What the task asks → Copy out the material from the line containing "Task: Choose Play with Windows Media Player" through the line containing "Action: 43,40", requests included. Multiply every coordinate in the answers by 2.1 and round to whole numbers, with halves going up. Leave all other numbers as they are.

--- Begin Material supplied ---

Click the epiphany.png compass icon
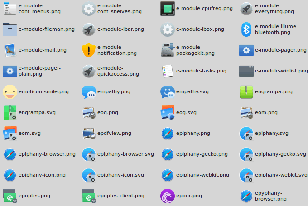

--- End Material supplied ---
--- Begin Material supplied ---

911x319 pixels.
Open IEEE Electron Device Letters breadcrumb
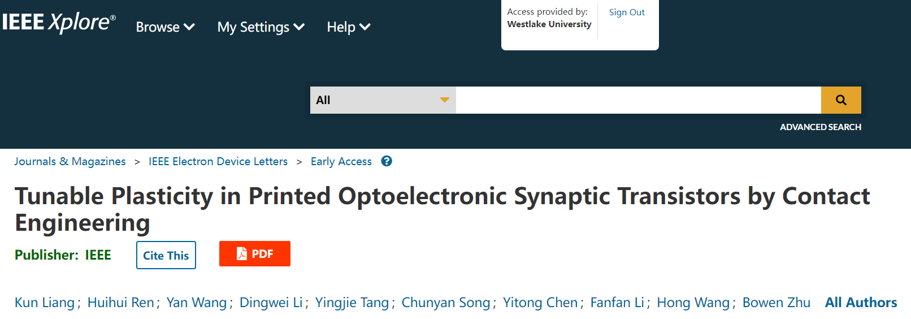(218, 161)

--- End Material supplied ---
--- Begin Material supplied ---

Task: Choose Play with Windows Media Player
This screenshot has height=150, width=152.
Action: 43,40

--- End Material supplied ---

Task output →
Task: Choose Play with Windows Media Player
This screenshot has height=150, width=152.
Action: 90,84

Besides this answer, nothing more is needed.